Nutzlose Vorschriften

Zum Artikel «Einschränkungen sind unverhältnismässig und unnötig», «Die Alpen» 11/2015

Lange Jahre haben wir zusammen mit Naturschützern und Alpinisten gegen den Greinastausee gekämpft. 1996 endlich wurde die Greina – auch mithilfe von Jägern und Hirten – ins Bundesinventar der Landschaften und Naturdenkmäler von nationaler Bedeutung aufgenommen. 2004 verbot man uns Einheimischen dafür dort die Jagd. Ab 2016 soll die Greina mit dem Nationalpark Adula zum dritten Mal geschützt werden. Diesmal vor Wanderern und Bergsteigern. Die müssen nun, mit dem Reglement in der Hand, auf vorgegebenen Wegen und Routen bleiben. Baden in Bächen und Seen ist untersagt. Dein Hund darf nicht einmal an der Leine mitkommen. Jahrhunderte alte Weidrechte werden geändert und geschmälert. Schafe haben dort zu weiden, wo die Bürokraten sich das vorstellen. Das bedeutet unweigerlich das Ende der Alp­wirtschaft.

Im Namen der 17 Gemeinden, die in ­diese Vision Adula verwickelt wurden, bedauert der Verein Parc Adula die ­Kritik des SAC. Er nennt sie eine Ein­mischung und «fordert das Recht der ­lokalen Bevölkerung auf freie Selbst­bestimmung ein». Das Parkreglement, das sich «Charta» nennt, ist, wie der besagte Verein schreibt, das Ergebnis von 15 Jahren Arbeit. Was er verschweigt, ist, dass ihm dafür – und für seine Park­pro­pa­ganda, mit der die Einheimischen seit Jahren bearbeitet werden – 5,5 Millionen Franken Steuergelder zur Verfügung gestanden sind. Ein grosser Teil dieser lokalen Bevölkerung ist dem Zentralvorstand des Schweizer Alpen-­Clubs sehr dankbar für seine mutige Stellungnahme in Sachen Einschränkungen und Verbote und steht voll hinter ihm.

Aufgeführte Einträge:

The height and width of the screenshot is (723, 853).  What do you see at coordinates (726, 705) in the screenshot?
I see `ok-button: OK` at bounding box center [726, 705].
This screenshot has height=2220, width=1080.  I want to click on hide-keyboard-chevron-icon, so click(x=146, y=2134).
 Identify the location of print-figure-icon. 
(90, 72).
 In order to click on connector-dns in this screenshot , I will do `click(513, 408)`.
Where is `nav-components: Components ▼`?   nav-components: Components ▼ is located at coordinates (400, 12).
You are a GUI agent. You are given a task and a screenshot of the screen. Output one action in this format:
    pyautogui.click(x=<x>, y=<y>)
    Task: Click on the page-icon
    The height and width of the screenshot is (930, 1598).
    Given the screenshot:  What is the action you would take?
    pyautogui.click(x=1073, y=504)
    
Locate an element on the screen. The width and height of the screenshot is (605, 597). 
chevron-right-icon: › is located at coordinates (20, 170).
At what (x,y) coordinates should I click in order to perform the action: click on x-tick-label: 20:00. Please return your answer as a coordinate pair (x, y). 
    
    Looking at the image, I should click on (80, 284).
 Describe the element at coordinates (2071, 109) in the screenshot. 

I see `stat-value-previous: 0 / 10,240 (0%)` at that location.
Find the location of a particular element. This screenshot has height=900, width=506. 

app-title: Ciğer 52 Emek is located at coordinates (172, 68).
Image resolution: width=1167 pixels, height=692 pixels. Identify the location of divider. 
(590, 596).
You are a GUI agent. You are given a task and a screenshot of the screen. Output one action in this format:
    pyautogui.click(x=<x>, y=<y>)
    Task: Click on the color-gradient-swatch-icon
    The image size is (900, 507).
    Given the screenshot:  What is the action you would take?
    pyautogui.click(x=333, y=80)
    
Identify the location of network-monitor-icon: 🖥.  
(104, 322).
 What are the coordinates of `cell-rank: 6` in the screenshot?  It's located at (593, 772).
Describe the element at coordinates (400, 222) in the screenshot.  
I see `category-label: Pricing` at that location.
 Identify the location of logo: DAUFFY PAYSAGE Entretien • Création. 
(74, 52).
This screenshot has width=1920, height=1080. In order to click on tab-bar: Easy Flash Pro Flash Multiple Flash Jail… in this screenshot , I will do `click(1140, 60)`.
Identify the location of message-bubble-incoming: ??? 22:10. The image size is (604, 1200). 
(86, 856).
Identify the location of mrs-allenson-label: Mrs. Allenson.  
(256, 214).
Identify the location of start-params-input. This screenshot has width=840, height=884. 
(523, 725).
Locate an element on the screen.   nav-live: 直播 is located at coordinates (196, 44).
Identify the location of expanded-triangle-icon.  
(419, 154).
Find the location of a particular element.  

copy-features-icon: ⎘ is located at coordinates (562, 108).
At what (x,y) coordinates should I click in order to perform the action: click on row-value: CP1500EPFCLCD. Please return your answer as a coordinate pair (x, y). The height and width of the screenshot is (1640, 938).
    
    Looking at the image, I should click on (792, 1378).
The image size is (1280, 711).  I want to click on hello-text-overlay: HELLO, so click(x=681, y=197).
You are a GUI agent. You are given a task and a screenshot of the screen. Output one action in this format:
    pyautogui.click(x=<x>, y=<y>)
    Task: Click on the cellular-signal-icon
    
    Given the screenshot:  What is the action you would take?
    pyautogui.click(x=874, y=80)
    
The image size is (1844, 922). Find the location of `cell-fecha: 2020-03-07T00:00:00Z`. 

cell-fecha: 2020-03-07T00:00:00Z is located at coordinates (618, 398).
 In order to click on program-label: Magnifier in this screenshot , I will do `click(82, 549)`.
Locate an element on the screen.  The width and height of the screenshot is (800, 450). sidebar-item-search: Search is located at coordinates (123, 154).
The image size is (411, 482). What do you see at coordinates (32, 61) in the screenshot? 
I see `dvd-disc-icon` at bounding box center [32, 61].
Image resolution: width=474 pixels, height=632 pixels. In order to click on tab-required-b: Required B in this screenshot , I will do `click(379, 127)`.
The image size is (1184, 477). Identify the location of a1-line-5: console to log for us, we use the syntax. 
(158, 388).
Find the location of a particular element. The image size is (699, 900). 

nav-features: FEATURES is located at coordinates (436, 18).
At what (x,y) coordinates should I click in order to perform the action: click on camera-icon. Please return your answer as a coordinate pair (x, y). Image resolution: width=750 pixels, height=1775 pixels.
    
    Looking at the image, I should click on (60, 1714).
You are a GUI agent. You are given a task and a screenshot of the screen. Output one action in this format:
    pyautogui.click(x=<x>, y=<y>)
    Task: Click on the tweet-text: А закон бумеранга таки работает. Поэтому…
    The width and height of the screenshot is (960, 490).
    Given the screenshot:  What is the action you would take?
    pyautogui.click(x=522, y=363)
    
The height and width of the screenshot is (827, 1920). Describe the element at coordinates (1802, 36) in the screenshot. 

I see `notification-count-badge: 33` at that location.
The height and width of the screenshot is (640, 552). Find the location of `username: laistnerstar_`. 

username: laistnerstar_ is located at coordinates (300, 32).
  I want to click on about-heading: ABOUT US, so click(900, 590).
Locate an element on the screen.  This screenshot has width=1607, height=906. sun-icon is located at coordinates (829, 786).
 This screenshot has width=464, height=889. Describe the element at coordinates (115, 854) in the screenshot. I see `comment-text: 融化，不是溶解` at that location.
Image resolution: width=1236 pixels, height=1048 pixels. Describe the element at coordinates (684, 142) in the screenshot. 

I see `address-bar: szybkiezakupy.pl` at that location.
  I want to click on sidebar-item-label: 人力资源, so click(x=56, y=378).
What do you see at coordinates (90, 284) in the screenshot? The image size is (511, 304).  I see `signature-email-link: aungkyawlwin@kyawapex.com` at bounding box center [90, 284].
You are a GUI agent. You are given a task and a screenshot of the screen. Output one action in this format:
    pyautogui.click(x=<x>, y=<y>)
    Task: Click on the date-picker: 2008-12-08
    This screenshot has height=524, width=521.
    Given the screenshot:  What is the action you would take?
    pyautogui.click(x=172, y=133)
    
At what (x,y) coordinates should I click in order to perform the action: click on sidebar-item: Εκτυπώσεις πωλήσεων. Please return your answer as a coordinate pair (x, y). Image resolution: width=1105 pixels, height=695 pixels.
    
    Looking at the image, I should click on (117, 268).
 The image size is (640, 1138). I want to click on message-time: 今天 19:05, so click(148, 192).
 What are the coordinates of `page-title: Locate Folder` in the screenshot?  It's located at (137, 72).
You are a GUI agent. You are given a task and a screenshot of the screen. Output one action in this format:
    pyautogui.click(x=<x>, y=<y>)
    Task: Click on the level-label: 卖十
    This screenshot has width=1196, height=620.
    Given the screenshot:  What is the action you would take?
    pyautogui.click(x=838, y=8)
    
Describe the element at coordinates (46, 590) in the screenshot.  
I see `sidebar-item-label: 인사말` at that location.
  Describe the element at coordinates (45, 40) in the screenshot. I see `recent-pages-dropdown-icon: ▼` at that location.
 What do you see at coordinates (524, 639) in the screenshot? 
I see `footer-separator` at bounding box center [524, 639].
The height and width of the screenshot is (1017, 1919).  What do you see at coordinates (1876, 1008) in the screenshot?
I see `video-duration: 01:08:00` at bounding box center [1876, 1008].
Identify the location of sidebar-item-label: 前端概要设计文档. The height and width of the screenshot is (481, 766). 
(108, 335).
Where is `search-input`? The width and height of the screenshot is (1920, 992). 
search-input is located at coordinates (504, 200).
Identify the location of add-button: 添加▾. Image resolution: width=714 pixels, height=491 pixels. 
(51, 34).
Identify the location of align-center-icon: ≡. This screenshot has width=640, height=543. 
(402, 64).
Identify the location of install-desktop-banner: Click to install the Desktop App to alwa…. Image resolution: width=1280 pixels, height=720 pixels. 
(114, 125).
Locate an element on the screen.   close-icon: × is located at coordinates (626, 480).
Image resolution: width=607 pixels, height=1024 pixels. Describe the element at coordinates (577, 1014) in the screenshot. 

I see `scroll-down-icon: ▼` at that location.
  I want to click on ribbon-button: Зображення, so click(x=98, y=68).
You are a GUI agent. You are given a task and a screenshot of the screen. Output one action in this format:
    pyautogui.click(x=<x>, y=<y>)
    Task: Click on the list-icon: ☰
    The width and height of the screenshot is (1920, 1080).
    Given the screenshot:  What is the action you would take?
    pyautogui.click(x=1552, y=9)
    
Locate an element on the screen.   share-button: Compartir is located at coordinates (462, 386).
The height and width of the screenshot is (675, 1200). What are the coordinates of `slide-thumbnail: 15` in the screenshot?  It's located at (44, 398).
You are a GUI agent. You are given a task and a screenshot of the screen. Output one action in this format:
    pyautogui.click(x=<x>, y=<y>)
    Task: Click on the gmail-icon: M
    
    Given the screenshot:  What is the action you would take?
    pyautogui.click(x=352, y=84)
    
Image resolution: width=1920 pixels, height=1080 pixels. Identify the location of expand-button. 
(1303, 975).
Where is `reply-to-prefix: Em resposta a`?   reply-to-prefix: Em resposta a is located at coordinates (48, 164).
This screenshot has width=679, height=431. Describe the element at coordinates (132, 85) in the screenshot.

Arbeitsaufträge:
- A) Schreiben Sie aus dem Textauszug die Stelle von "Lange Jahre haben" bis "Ende der Alp­wirtschaft." wortgetreu ab.
- B) Welcher Betrag an Steuergeldern stand dem Verein Parc Adula laut dem Textauszug zur Verfügung?

Schriftliche Antworten:
- A)
Lange Jahre haben wir zusammen mit Naturschützern und Alpinisten gegen den Greinastausee gekämpft. 1996 endlich wurde die Greina – auch mithilfe von Jägern und Hirten – ins Bundesinventar der Landschaften und Naturdenkmäler von nationaler Bedeutung aufgenommen. 2004 verbot man uns Einheimischen dafür dort die Jagd. Ab 2016 soll die Greina mit dem Nationalpark Adula zum dritten Mal geschützt werden. Diesmal vor Wanderern und Bergsteigern. Die müssen nun, mit dem Reglement in der Hand, auf vorgegebenen Wegen und Routen bleiben. Baden in Bächen und Seen ist untersagt. Dein Hund darf nicht einmal an der Leine mitkommen. Jahrhunderte alte Weidrechte werden geändert und geschmälert. Schafe haben dort zu weiden, wo die Bürokraten sich das vorstellen. Das bedeutet unweigerlich das Ende der Alp­wirtschaft.

- B) 5,5 Millionen Franken